-------- Supplied material --------

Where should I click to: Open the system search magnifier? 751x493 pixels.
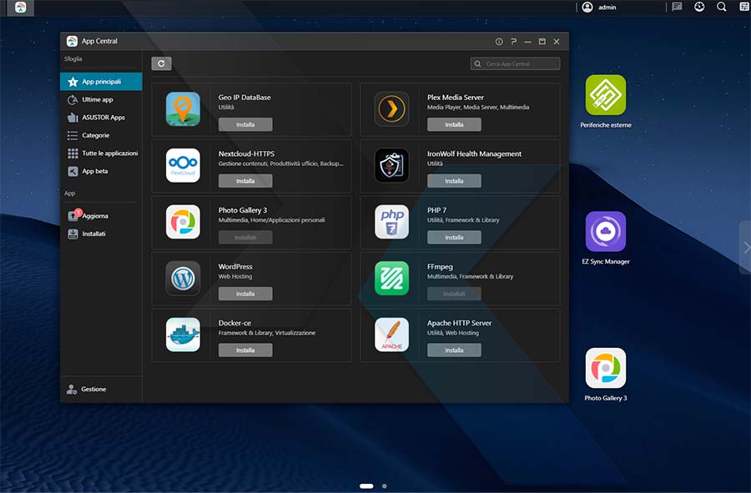(720, 7)
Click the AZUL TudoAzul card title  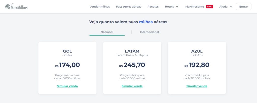197,51
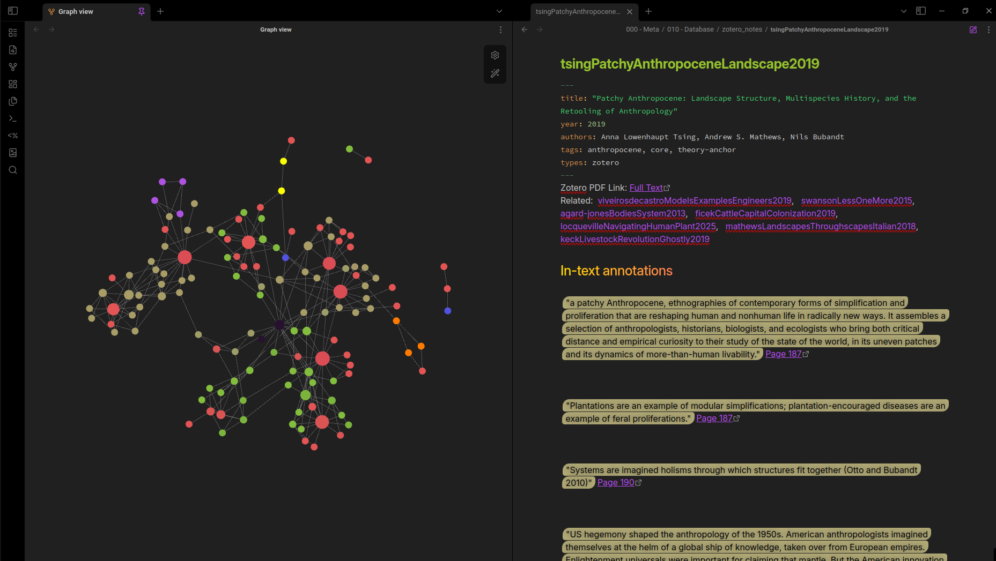Expand tab list dropdown in graph pane
This screenshot has height=561, width=996.
[499, 11]
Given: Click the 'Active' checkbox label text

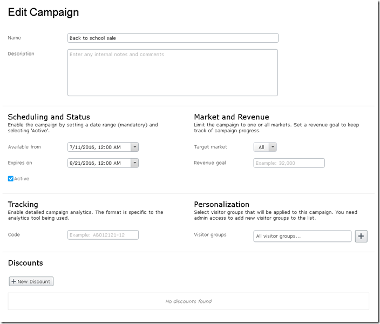Looking at the screenshot, I should [22, 179].
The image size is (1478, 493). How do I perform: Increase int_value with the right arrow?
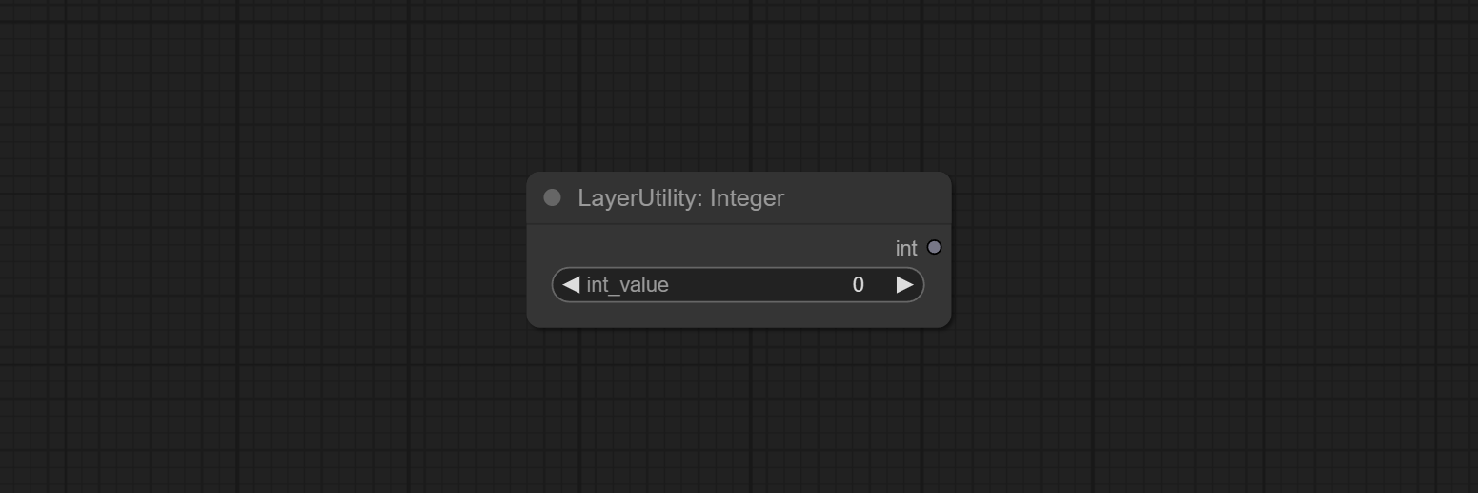point(904,285)
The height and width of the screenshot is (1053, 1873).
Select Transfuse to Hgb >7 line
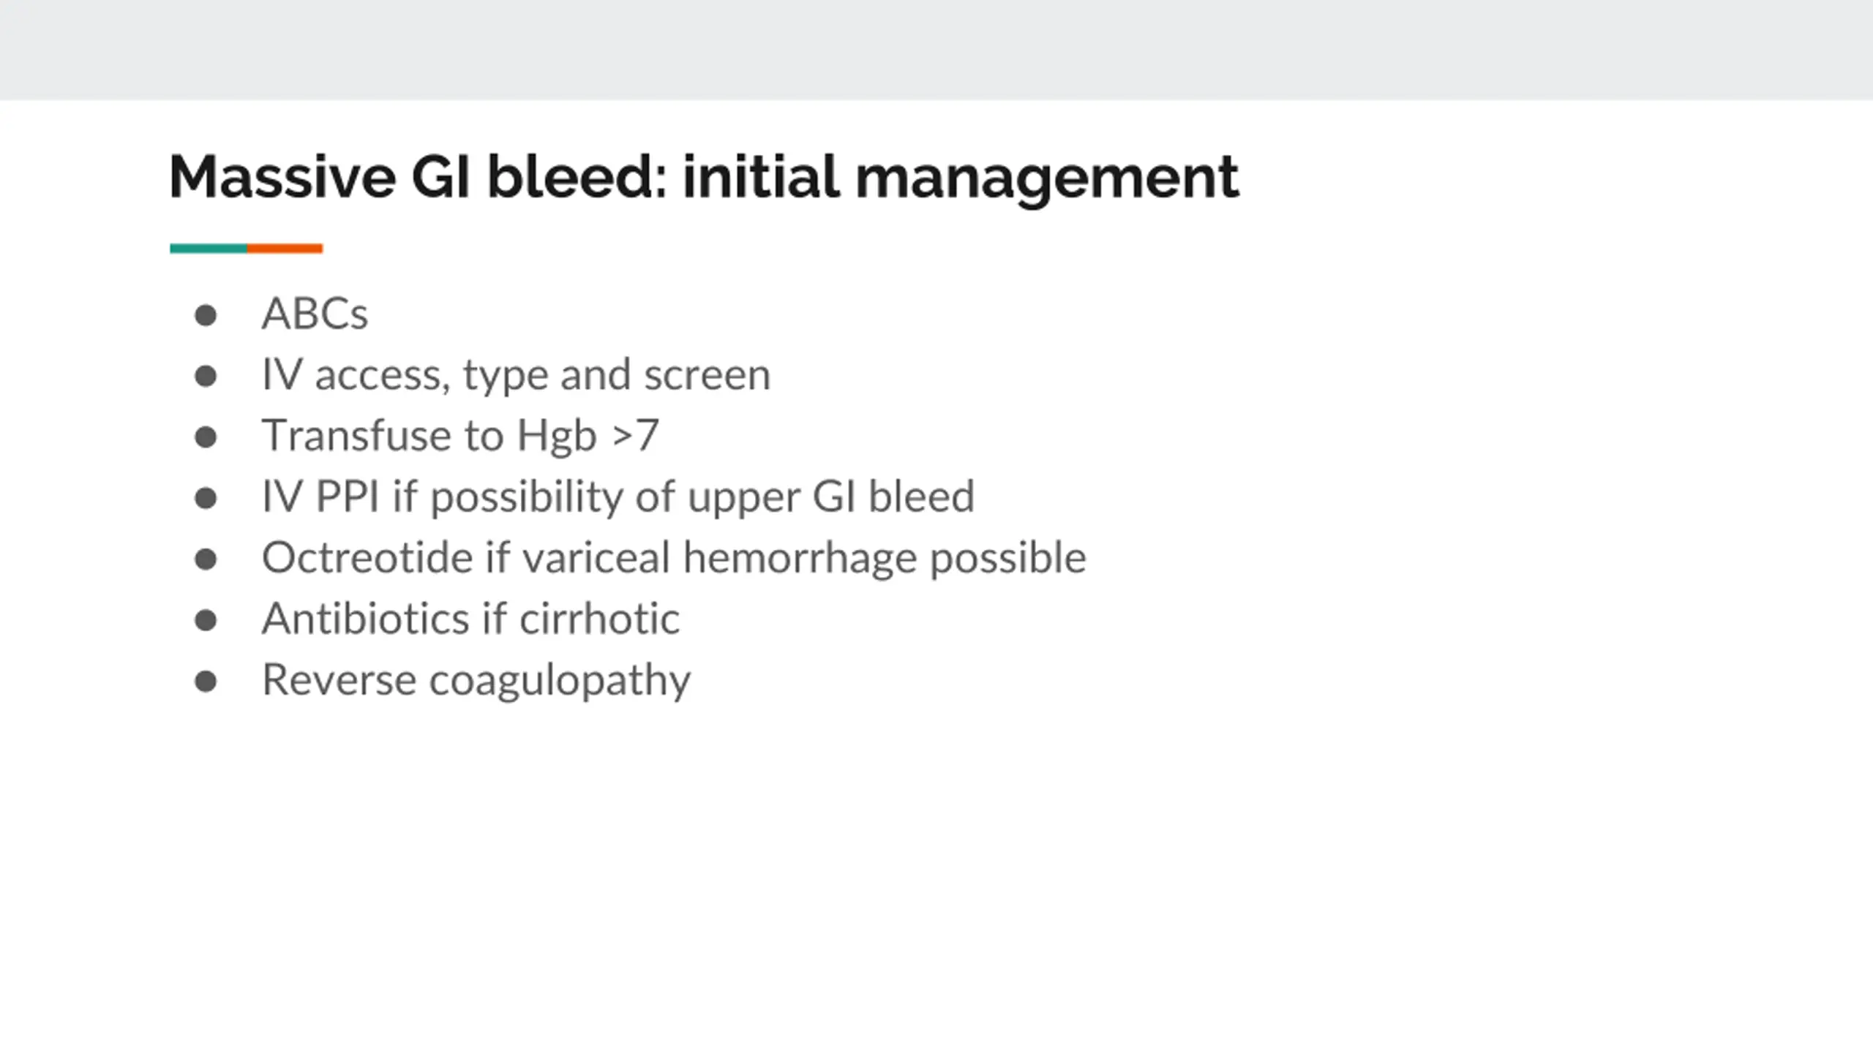(x=461, y=436)
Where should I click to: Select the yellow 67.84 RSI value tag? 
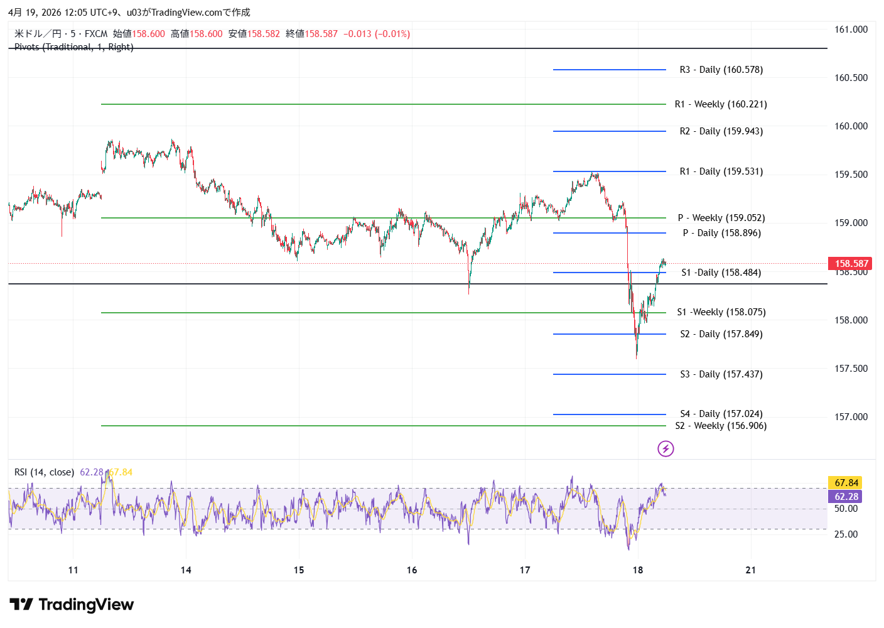pyautogui.click(x=846, y=483)
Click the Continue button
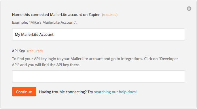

--------

**What is expected:**
Go back to the line that contains "Where should I click to: Select" and copy it, along with each line after it through the end of the listing above, exactly and without pictures.

**Result for this exercise:**
Where should I click to: Select the yellow 67.84 RSI value tag? 
pyautogui.click(x=846, y=483)
Click the Continue button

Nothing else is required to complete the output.